ROMS simulation is killed after using too much RAM

Report or discuss software problems and other woes

Moderators: arango, robertson

Post Reply
Message
Author
rgawde
Posts: 11
Joined: Sat Oct 10, 2015 1:04 am
Location: UMCES Horn Point Lab

ROMS simulation is killed after using too much RAM

#1 Unread post by rgawde »

Hello,

I am trying to run the ROMS model for the Choptank River system. It has been compiled and a test run for the year 2010 was set up. After executing it using the command line,

mpirun -np 8 ./oceanM choproms.in > myrun.log &

the model runs successfully upto about 24,000 timesteps. However, after this point, the run is simply killed giving the error:

24778 11051.86782 1.087116E-02 5.255789E+01 5.256876E+01 9.304978E+09 0
24779 11051.86794 1.088490E-02 5.255786E+01 5.256874E+01 9.304784E+09 0
24780 11051.86806 1.089875E-02 5.255783E+01 5.256873E+01 9.304592E+09 0
--------------------------------------------------------------------------
mpirun noticed that process rank 1 with PID 25824 on node cbeps2 exited on signal 9 (Killed).

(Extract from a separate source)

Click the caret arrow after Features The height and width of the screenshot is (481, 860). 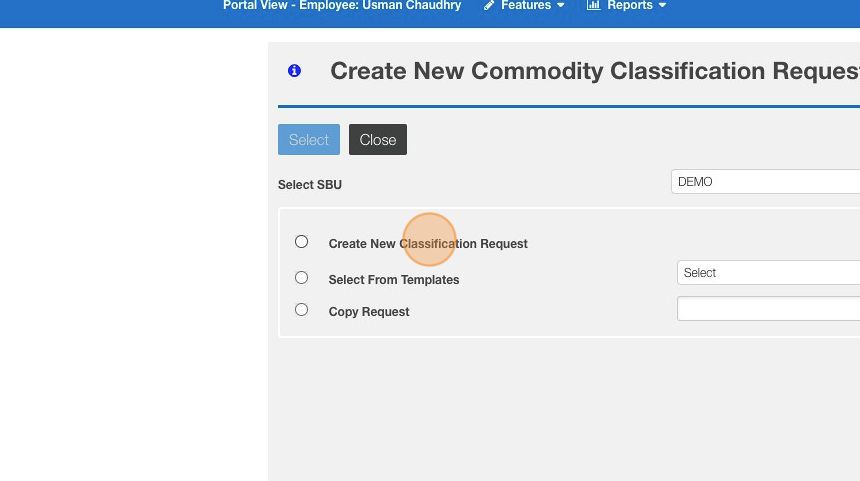pyautogui.click(x=560, y=6)
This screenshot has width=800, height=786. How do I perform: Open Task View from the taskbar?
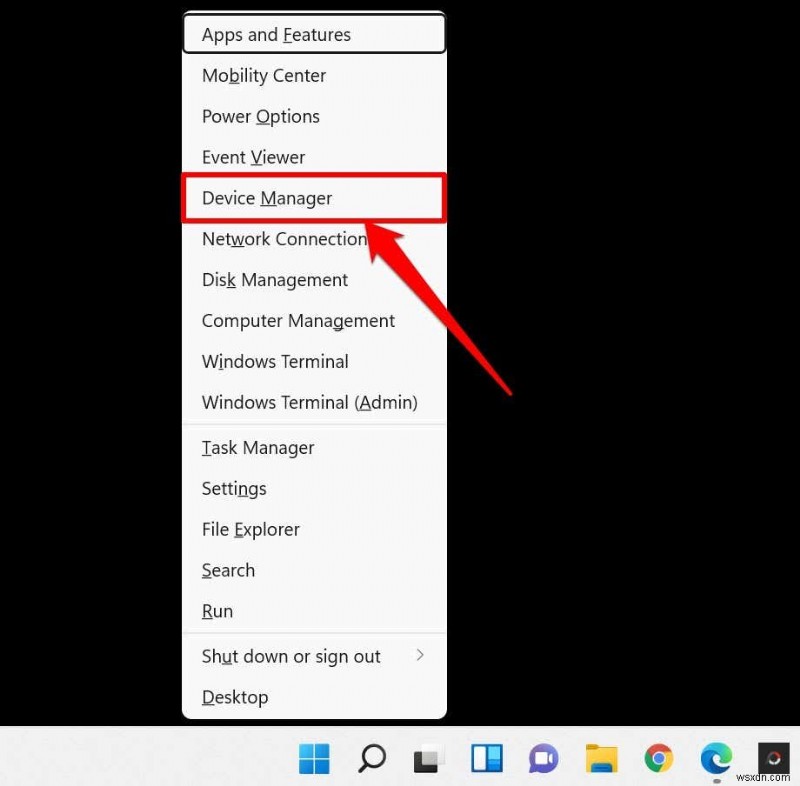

This was accompanied by a message "memory space (RAM) on cbeps2 exceeded" to the person-in-charge of the server the simulation was run on. Could anyone please help with this error? Has anyone else experienced this before?

Thanks!

User avatar
kate
Posts: 4088
Joined: Wed Jul 02, 2003 5:29 pm
Location: CFOS/UAF, USA

Re: ROMS simulation is killed after using too much RAM

#2 Unread post by kate »

I have not had a job get killed that far into a run, but I have had them get killed during initialization, when all the memory allocation happens. Was the model about to write some output? Can you get access to more memory, perhaps by using more processors? How many grid points do you have, anyway? My Arctic with 688x1088x50 points fits onto the 32 GB that comes with 16 cores, at least long enough for some debugging.

rgawde
Posts: 11
Joined: Sat Oct 10, 2015 1:04 am
Location: UMCES Horn Point Lab

Re: ROMS simulation is killed after using too much RAM

#3 Unread post by rgawde »

Thanks for your reply kate. The server actually supports 128GB of RAM, with I believe 24 processors which is substantial amount of memory. The model itself has 501x261x20 grid points but with a timestep of 10secs. So even if the simulation runs for 24000 steps, it still generates only two days of output variables. Also, it doesn't give me a chance to debug... it's simply killed between one timestep to the next.

Any suggestions?

User avatar
kate
Posts: 4088
Joined: Wed Jul 02, 2003 5:29 pm
Location: CFOS/UAF, USA

Re: ROMS simulation is killed after using too much RAM

#4 Unread post by kate »

It sounds like the system has more than enough memory for your problem. Now you need to find out if you can access all of it. There are system limits per job and/or per user:
pacman3 851% limit
cputime 8:00:00
filesize unlimited
datasize unlimited
stacksize unlimited
coredumpsize 0 kbytes
memoryuse unlimited
vmemoryuse 33554432 kbytes
descriptors 1024
memorylocked unlimited
maxproc 512
pacman3 852% bash
bash-4.1$ ulimit -a
core file size (blocks, -c) 0
data seg size (kbytes, -d) unlimited
scheduling priority (-e) 0
file size (blocks, -f) unlimited
pending signals (-i) 515220
max locked memory (kbytes, -l) unlimited
max memory size (kbytes, -m) unlimited
open files (-n) 1024
pipe size (512 bytes, -p) 8
POSIX message queues (bytes, -q) 819200
real-time priority (-r) 0
stack size (kbytes, -s) unlimited
cpu time (seconds, -t) 28800
max user processes (-u) 512
virtual memory (kbytes, -v) 33554432
file locks (-x) unlimited
limit and ulimit are built into the shell - use the one supported by your shell. I have had things get killed by the cputime limit.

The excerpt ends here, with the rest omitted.